-------- SOURCE DOCUMENT --------

Wednesday, 8 March 2017

Metadata as Linked Data for Research Data Repositories




 “Every man has his own cosmology and who can say that his own is right.” said by Einstein. This is also true when we come to understand data semantics that one data may be different interpreted by different data creators, curators and re-users. Then, how do we build a better research data repository?

We start with the point made by Willis, C., Greenberg, J., & White, H. (2012) that the metadata of research data increases the access to and reuse of the data. And Stanford, Harvard, and Cornell believe the use of linked data technologies is a promising method to gather contextual information about research resources.

To look for inspiration tools that can meet the urgent needs of innovative solutions providing feature-rich services for helping data publishing such as visualization, validation & reuse in different applications by research repositories (Assante, et.al, 2016), the CKAN (Comprehensive Knowledge Archive Network) as a major solution that makes linked metadata available, citable, and validated becomes our first choice.

-------- MATERIAL TO PROCESS --------

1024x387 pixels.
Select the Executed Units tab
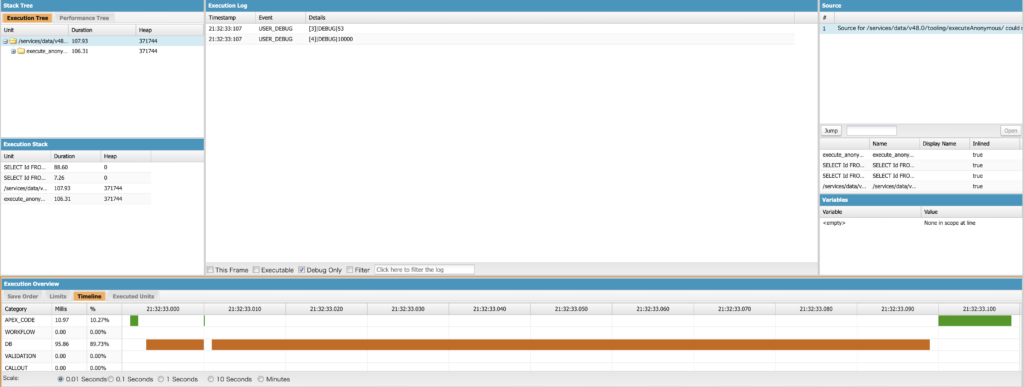(x=133, y=296)
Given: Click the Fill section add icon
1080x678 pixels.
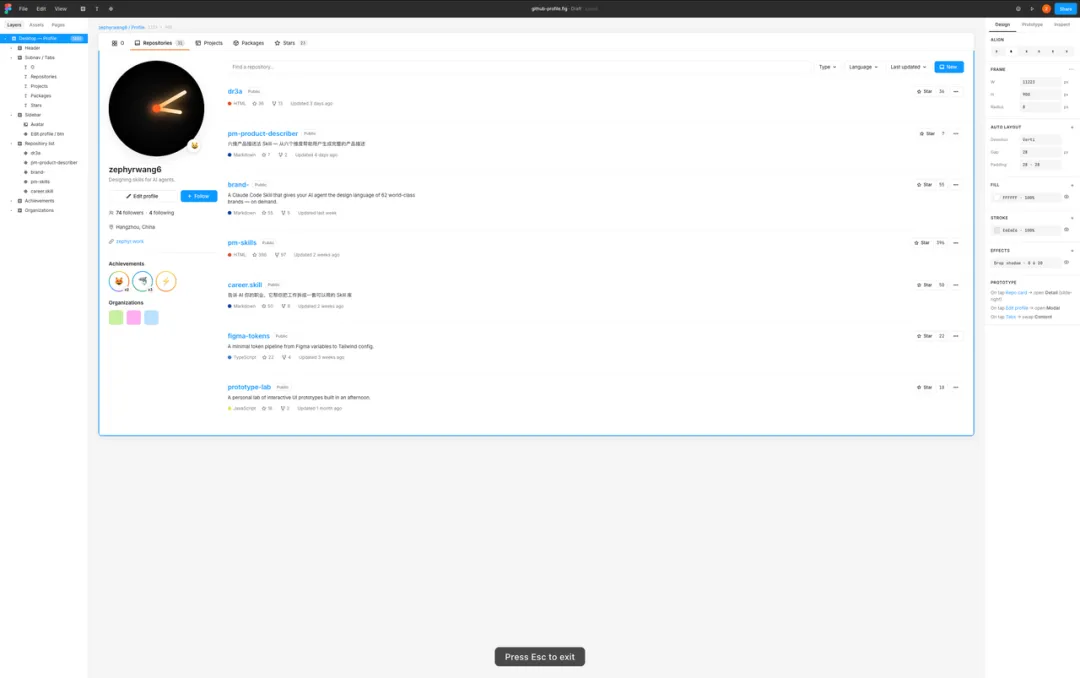Looking at the screenshot, I should click(x=1072, y=185).
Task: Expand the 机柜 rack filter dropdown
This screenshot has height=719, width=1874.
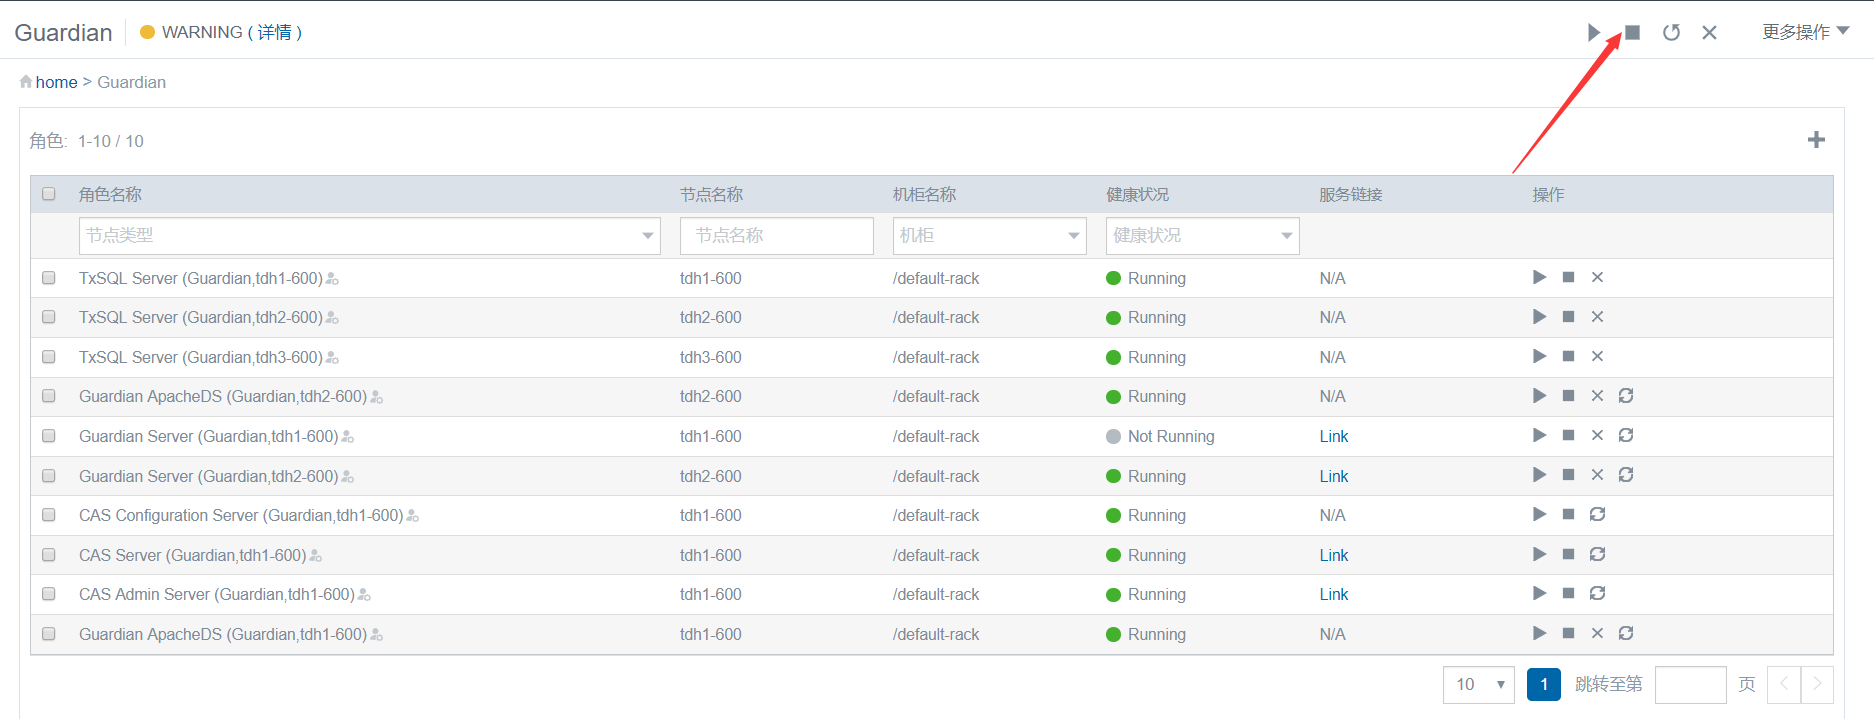Action: pyautogui.click(x=988, y=236)
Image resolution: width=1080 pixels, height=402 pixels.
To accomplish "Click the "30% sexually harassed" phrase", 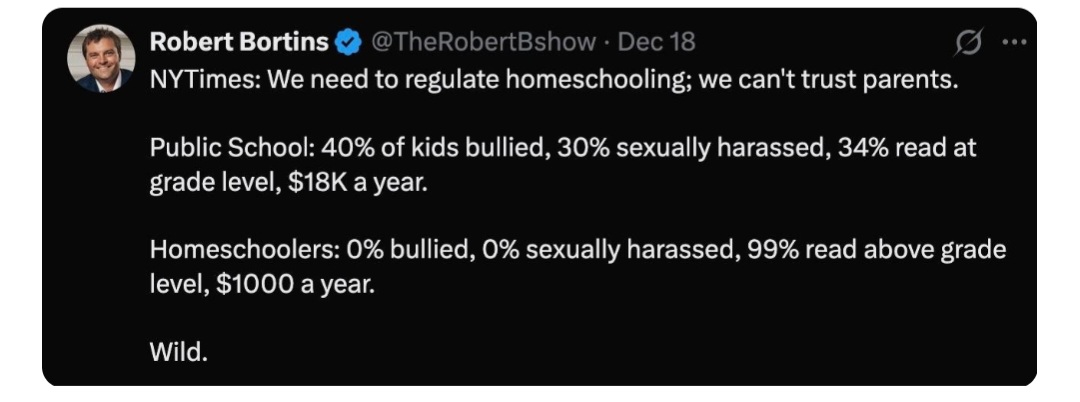I will point(614,148).
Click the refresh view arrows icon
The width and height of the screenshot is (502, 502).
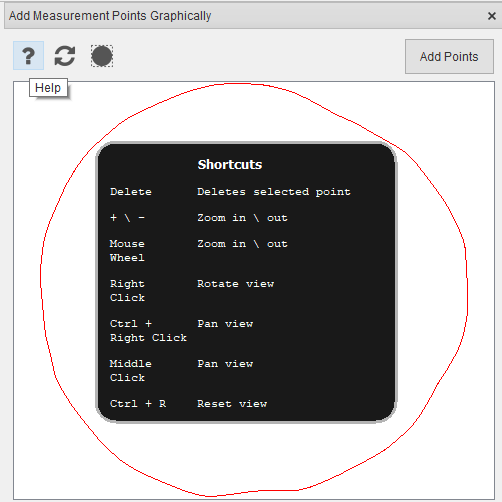[x=65, y=56]
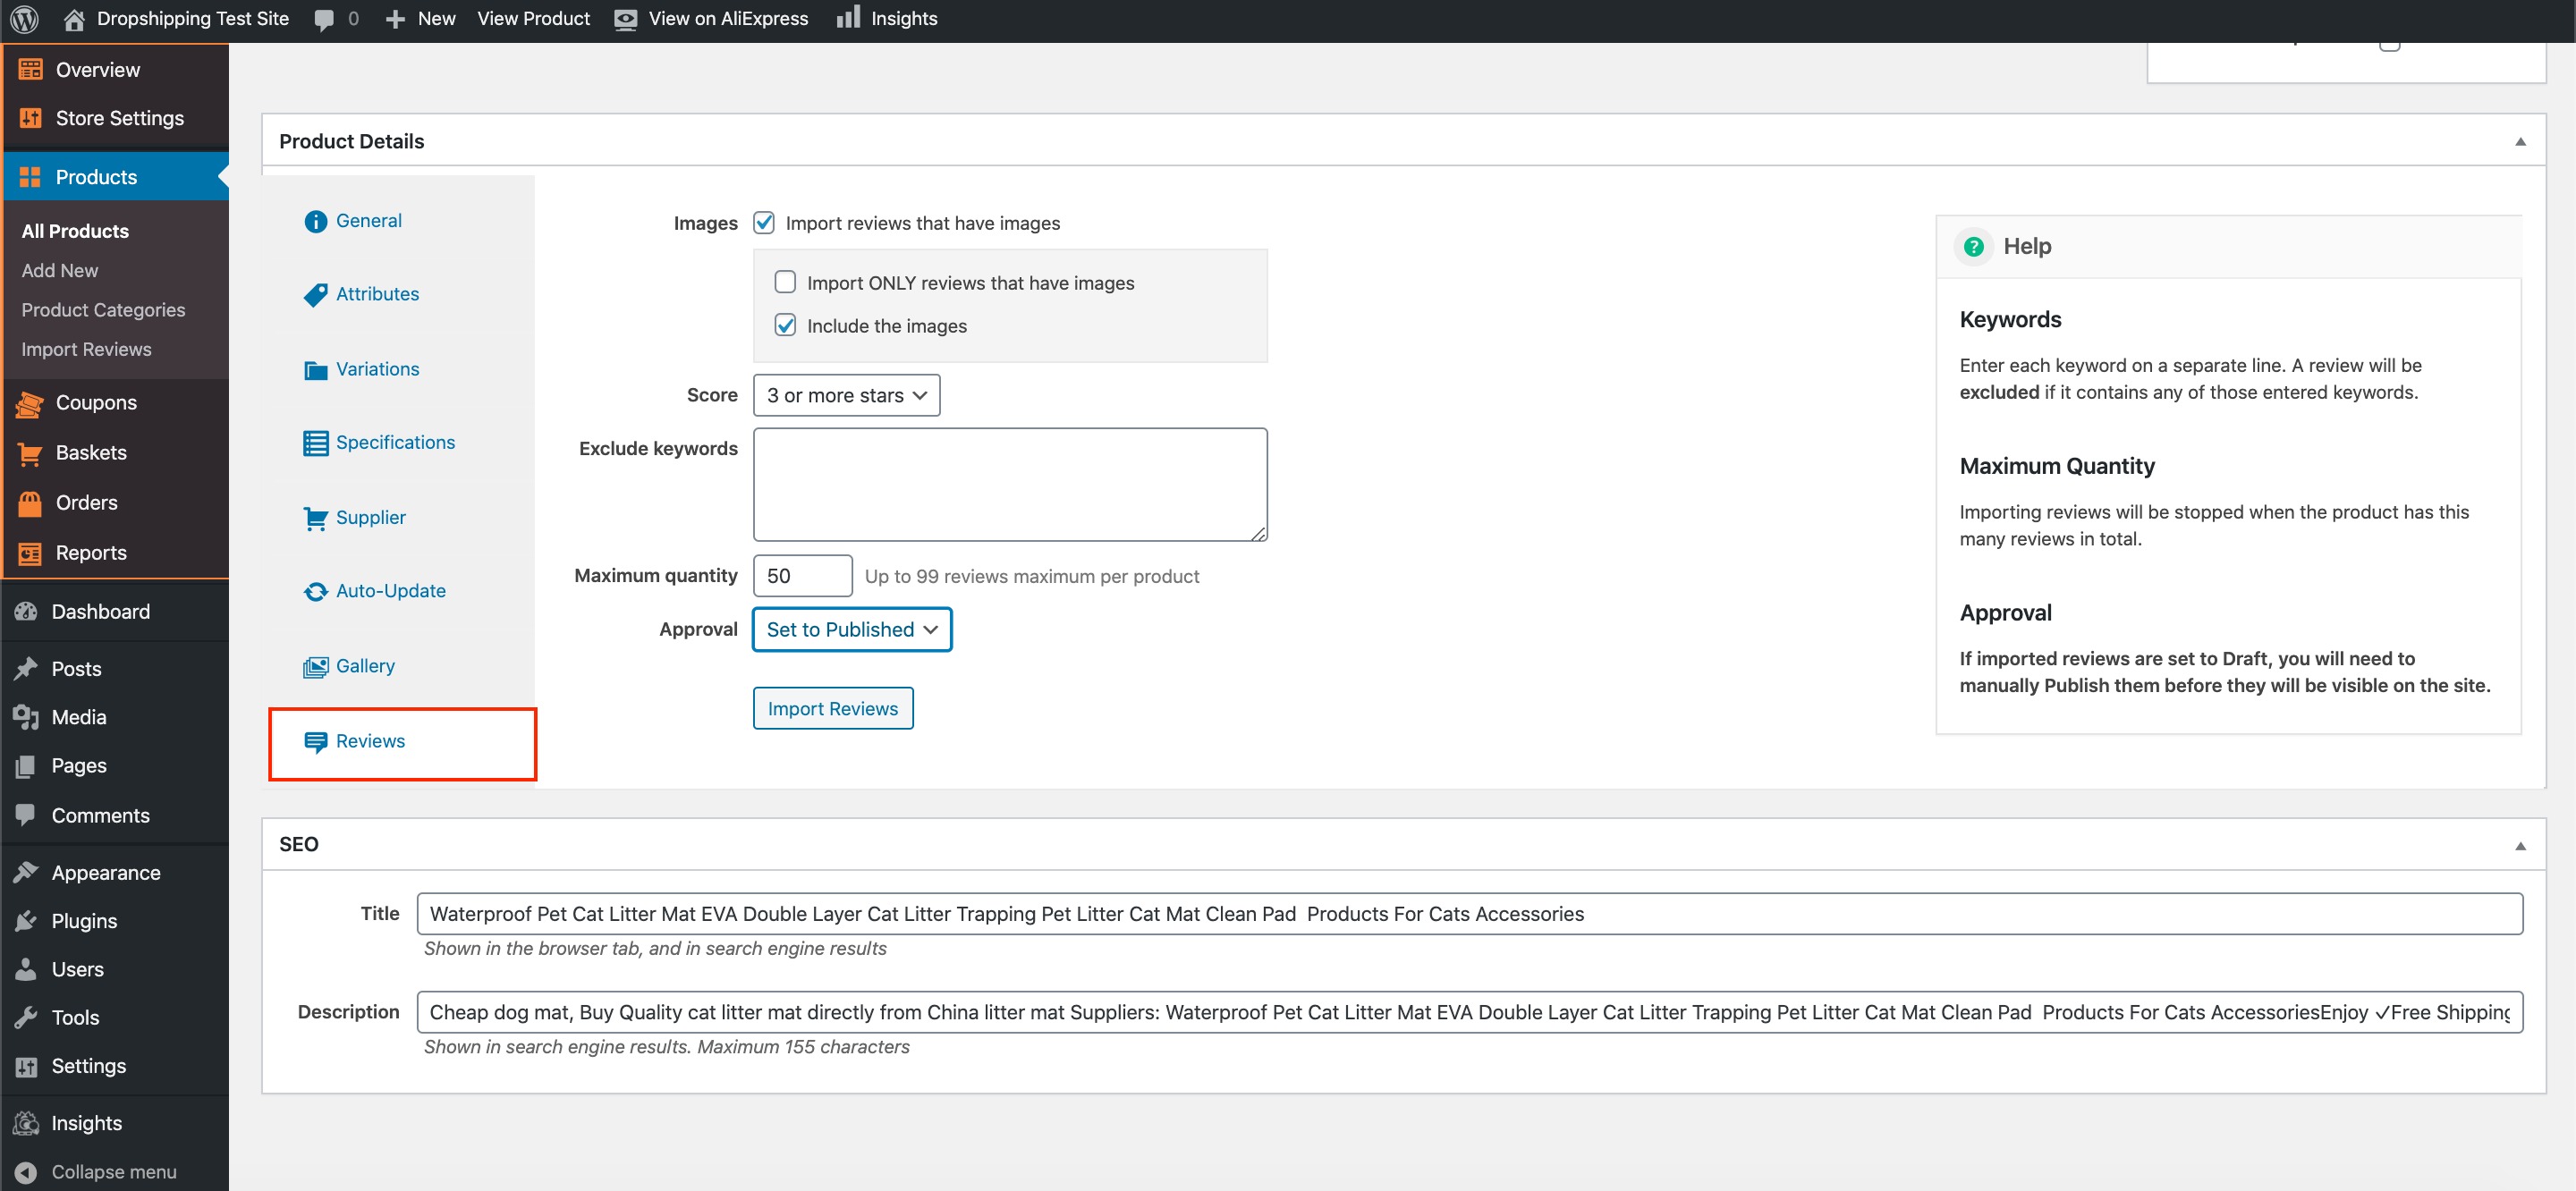Collapse the Product Details panel arrow
Image resolution: width=2576 pixels, height=1191 pixels.
click(2520, 141)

--------

TASKS TO PERFORM:
1. Decide whether each statement agrees with the post on metadata as linked data: (a) CKAN is named as the first choice, (b) the opening quotation is attributed to Einstein, (c) the work by Willis, Greenberg and White is dated 2014. Answer yes or no for each, quoting the deciding words of the post.
2. Count the lines of the rows that contain the string "pixels". Give only the number.
The post and the rows have nothing to do with each other.

SET OF ANSWERS:
1.
(a) Yes: "the CKAN (Comprehensive Knowledge Archive Network) as a major solution that makes linked metadata available, citable, and validated becomes our first choice."
(b) Yes: "said by Einstein."
(c) No: "Willis, C., Greenberg, J., & White, H. (2012)"

2. 4